Late last year, the Basel Committee on Banking Supervision, a global standard-setting institution for bank regulation and oversight, issued a request for comments on its proposal to address what is known as step-in risk, or the risk that banks will undermine their solvency by trying to shore up failing non-bank financial institutions.

When a non-bank financial institution affiliated with a bank experiences stress, a sponsoring bank often will lend support in order to avoid the reputational damage that comes from being affiliated with failing institutions. Despite its benefits, this practice can lead to widespread financial instability if the stresses that the non-bank institutions experience spill over into the banking system.

According to the Basel Committee’s consultative document, this spillover threat was a primary cause of the 2008 global financial crisis. After widespread subprime mortgage loan losses rippled through the U.S. economy, rather than suffer reputational loss by allowing their affiliate non-bank entities to fail, many banks offered them financial support and absorbed their losses. This led to a global credit crisis as banks and non-banks depleted their capital reserves and forfeited the liquidity necessary to offer financial services and fund their own operations.

The Committee seeks to prevent similar crises by providing guidance to banks and national regulators on how to identify the unconsolidated entities that banks often support and then better address the potential step-in risks embedded in their financial relationships. The non-bank entities contemplated in the proposal include mortgage and finance companies, funding vehicles, securitization vehicles, money market funds and other investment funds, asset management companies, and commercial entities that provide critical services exclusively to the bank.

The proposal would first call for banks and supervisors to identify and measure primary step-in risk indicators by evaluating their relationships with other entities to determine the degree of “sponsorship” between them, which may indicate the bank’s propensity to provide non-contractual support to unconsolidated entities. This approach considers the decision-making, operational, and financial ties between the entities—the stronger the ties, the greater the step-in risk.

The proposed framework also would call for banks and supervisors to look to other, secondary factors, such as the entities’ branding, the purpose and design of their structure, the composition of their investor base, and more.
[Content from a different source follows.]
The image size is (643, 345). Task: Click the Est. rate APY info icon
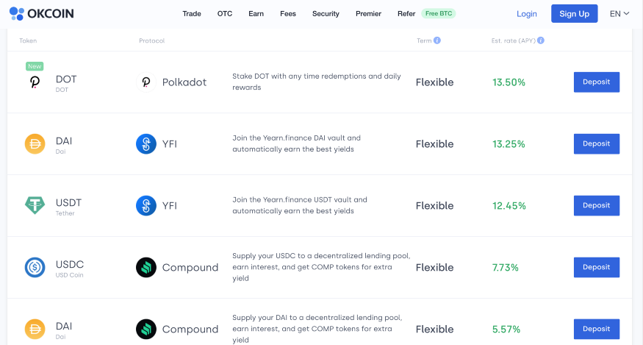tap(541, 40)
These secondary factors would help regulators scrutinize a bank’s claim that it does not pose step-in risks.

Furthermore, the document calls for supervisors to provide additional monitoring in five major policy areas:

  1. mitigating risks in banks’ interactions with shadow banking entities;
  2. reducing the risk of “runs” to affect money market funds;
  3. improving transparency and aligning incentives in securitization;
  4. dampening other financial stability risks in securities financing transactions such as repos and securities lending; and
  5. assessing and mitigating financial stability risks posed by other shadow banking entities and activities.

Notably, the Basel Committee proposal currently does not provide specific capital reserve requirements, but instead suggests that national regulators set their own standards based on this more complete information.

The Committee plans to conduct a quantitative impact study to collect evidence on the state of step-in risk today, and then eventually to be able to assess the potential impacts of their own proposals.

The consultative document is preliminary and the Committee soon will decide how the proposals would be incorporated into an overall supervisory framework. Comments are due by March 17th.